Echo the rows verbatim, starting with the line containing "I will pos(12,62)." and ending with the line containing "coord(1863,19)", both included.

- [Dataset excerpts]:
________

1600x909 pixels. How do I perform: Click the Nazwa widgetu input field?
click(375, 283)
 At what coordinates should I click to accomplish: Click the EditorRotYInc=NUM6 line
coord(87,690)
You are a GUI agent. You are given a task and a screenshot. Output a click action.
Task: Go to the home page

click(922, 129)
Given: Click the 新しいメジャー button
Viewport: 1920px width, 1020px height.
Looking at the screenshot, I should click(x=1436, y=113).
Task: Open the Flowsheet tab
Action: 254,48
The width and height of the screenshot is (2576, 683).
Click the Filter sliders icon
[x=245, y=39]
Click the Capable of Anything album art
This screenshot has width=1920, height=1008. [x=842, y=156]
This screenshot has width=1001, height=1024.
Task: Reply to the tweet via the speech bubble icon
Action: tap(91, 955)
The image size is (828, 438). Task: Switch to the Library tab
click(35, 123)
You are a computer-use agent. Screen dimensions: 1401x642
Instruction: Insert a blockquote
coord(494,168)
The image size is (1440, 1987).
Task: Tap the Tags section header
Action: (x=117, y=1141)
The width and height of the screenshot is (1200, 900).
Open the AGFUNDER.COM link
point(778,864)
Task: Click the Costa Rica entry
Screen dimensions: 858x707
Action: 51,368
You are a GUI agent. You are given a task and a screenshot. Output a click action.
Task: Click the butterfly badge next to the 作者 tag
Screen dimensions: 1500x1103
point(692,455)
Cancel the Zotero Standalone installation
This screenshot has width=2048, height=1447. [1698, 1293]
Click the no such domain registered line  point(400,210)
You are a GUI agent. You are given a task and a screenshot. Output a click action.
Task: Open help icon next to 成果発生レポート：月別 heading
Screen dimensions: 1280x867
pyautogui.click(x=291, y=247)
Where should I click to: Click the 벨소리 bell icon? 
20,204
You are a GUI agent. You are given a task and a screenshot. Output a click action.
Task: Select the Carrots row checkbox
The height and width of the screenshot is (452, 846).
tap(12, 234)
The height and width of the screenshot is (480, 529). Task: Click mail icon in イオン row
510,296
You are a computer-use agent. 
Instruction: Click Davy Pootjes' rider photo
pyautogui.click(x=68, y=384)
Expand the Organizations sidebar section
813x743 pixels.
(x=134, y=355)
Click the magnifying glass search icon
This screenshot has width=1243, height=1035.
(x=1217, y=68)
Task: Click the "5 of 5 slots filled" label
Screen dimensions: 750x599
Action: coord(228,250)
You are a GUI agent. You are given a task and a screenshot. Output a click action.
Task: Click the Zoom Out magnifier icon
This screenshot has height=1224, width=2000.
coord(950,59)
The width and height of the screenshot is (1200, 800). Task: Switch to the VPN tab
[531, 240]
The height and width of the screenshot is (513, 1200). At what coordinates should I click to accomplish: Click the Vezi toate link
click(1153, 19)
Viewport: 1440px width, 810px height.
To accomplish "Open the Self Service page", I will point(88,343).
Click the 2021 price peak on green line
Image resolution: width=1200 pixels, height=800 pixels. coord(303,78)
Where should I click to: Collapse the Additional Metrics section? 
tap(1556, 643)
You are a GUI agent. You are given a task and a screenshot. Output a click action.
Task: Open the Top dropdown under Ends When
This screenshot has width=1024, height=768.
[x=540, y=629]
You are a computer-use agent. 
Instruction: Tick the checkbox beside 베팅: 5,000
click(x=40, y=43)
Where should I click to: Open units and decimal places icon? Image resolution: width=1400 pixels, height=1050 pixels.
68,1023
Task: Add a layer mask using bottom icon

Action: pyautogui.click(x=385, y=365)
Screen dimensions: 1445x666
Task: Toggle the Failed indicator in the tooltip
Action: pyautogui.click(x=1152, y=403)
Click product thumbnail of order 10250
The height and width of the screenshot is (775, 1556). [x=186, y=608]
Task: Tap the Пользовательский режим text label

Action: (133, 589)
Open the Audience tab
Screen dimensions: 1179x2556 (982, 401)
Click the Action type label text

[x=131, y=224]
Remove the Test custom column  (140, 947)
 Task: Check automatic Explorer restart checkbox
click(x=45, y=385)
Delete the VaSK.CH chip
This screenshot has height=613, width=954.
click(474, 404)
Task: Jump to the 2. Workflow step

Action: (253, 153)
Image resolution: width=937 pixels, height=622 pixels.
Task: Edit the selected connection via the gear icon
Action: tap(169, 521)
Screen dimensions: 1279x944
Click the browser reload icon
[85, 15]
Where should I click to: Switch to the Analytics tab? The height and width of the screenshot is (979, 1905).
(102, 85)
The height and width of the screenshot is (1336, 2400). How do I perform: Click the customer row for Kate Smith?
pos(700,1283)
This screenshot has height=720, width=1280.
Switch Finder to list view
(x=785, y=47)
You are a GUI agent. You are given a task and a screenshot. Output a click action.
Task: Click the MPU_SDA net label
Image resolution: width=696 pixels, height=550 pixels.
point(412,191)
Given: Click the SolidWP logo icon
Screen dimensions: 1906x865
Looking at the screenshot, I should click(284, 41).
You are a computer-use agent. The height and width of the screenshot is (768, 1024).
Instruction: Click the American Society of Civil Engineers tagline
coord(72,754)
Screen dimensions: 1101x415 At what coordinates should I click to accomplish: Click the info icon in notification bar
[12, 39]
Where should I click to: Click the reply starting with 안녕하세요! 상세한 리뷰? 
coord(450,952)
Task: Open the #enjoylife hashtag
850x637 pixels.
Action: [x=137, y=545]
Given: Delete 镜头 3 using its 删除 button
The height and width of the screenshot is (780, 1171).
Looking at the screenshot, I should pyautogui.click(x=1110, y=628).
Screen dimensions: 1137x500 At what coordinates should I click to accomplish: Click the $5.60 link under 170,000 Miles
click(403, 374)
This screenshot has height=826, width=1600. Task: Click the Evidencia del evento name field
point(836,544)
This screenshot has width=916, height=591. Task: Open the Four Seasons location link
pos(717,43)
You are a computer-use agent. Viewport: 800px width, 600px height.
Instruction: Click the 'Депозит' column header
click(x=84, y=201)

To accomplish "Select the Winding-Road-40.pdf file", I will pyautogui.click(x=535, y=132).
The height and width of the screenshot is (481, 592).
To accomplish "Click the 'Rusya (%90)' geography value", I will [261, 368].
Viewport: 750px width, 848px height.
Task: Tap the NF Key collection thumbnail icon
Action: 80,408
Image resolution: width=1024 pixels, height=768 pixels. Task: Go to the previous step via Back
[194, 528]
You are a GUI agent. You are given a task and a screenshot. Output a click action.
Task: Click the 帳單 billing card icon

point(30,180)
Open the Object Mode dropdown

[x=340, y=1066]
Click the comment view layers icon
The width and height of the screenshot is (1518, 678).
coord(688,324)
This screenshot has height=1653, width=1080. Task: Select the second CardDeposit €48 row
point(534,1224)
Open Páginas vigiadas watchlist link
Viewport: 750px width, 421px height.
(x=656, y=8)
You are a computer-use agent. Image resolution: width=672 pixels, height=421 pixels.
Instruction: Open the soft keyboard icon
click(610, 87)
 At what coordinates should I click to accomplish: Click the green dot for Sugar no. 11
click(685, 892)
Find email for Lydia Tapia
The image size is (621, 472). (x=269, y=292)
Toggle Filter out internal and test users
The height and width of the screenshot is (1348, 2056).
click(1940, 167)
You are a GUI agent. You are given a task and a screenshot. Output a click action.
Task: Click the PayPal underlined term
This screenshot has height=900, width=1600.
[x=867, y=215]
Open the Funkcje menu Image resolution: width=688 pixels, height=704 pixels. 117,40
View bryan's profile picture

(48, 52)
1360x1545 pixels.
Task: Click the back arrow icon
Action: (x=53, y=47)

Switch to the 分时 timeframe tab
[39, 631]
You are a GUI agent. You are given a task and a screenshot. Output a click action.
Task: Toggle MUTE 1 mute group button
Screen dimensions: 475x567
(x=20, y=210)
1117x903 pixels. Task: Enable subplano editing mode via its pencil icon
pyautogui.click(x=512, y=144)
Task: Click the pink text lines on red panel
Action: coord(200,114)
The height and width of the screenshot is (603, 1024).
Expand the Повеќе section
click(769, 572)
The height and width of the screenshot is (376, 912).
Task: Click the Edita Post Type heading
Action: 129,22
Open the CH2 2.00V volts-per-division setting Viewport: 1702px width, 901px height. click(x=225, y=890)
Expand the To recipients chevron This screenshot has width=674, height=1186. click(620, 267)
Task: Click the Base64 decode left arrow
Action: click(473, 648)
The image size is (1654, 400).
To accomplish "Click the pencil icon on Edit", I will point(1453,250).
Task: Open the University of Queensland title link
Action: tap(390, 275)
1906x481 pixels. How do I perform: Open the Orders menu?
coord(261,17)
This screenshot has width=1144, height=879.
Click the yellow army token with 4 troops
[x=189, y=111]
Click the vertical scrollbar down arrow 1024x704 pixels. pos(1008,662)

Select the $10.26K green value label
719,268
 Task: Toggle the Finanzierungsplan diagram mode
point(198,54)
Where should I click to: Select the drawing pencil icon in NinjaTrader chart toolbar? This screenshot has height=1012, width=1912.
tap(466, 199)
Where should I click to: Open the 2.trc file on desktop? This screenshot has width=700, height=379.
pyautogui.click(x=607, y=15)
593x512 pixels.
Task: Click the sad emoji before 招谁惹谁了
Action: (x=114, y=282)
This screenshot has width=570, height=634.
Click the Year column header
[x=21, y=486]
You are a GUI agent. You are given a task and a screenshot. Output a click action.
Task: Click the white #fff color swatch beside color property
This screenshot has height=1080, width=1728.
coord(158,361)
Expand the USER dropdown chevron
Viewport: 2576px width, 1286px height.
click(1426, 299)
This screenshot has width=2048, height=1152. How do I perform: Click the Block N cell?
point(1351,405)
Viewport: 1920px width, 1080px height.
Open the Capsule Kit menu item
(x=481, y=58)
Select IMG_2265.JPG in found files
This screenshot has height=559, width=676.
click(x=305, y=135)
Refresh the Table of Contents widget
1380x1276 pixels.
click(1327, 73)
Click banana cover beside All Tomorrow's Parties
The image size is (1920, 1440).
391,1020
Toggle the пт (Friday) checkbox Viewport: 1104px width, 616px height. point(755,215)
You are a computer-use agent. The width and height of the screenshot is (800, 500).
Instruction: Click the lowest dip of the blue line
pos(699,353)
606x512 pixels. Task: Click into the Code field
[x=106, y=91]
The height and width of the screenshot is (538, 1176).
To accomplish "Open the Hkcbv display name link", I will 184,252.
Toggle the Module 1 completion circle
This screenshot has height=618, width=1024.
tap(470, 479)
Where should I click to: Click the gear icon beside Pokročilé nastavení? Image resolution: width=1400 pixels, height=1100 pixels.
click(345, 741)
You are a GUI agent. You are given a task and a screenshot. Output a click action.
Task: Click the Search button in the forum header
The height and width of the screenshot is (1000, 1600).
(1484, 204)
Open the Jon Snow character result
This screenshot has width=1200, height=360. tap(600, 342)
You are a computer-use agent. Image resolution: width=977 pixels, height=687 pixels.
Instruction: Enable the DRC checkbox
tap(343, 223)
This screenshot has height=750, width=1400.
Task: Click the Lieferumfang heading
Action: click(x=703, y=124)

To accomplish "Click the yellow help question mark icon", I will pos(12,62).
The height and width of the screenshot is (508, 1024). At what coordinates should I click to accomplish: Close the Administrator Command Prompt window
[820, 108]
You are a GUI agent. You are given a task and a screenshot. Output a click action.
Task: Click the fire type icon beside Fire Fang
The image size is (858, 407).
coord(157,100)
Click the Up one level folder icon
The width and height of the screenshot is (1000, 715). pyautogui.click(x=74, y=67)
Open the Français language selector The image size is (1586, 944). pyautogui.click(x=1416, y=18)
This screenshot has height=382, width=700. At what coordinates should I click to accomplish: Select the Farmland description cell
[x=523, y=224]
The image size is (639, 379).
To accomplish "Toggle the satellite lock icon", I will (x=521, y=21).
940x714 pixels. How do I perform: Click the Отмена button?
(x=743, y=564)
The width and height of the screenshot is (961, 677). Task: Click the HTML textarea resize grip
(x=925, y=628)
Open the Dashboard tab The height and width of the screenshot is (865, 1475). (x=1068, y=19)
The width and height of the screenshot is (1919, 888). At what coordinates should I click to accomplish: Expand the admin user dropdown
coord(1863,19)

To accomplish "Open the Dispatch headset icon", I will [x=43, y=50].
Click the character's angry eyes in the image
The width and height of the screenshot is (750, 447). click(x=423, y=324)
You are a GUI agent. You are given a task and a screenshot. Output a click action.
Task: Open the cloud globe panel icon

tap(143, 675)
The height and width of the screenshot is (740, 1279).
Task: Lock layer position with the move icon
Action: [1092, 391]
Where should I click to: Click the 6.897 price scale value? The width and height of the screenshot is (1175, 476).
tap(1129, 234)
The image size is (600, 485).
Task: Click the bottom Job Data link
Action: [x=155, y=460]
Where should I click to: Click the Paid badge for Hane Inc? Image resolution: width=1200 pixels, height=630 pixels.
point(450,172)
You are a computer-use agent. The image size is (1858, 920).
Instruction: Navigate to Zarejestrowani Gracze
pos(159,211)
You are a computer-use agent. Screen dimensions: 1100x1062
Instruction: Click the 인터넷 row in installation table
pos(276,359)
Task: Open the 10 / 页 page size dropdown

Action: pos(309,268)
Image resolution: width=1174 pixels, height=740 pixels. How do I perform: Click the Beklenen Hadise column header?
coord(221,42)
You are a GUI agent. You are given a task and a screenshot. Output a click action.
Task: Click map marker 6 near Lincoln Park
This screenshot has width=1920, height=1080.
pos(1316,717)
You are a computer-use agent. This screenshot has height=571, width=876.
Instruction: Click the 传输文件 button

________

- [Response]:
To accomplish "Click the yellow help question mark icon", I will pos(12,62).
The height and width of the screenshot is (508, 1024). At what coordinates should I click to accomplish: Close the Administrator Command Prompt window
[820, 108]
You are a GUI agent. You are given a task and a screenshot. Output a click action.
Task: Click the fire type icon beside Fire Fang
The image size is (858, 407).
coord(157,100)
Click the Up one level folder icon
The width and height of the screenshot is (1000, 715). pyautogui.click(x=74, y=67)
Open the Français language selector The image size is (1586, 944). pyautogui.click(x=1416, y=18)
This screenshot has height=382, width=700. At what coordinates should I click to accomplish: Select the Farmland description cell
[x=523, y=224]
The image size is (639, 379).
To accomplish "Toggle the satellite lock icon", I will (x=521, y=21).
940x714 pixels. How do I perform: Click the Отмена button?
(x=743, y=564)
The width and height of the screenshot is (961, 677). Task: Click the HTML textarea resize grip
(x=925, y=628)
Open the Dashboard tab The height and width of the screenshot is (865, 1475). (x=1068, y=19)
The width and height of the screenshot is (1919, 888). At what coordinates should I click to accomplish: Expand the admin user dropdown
coord(1863,19)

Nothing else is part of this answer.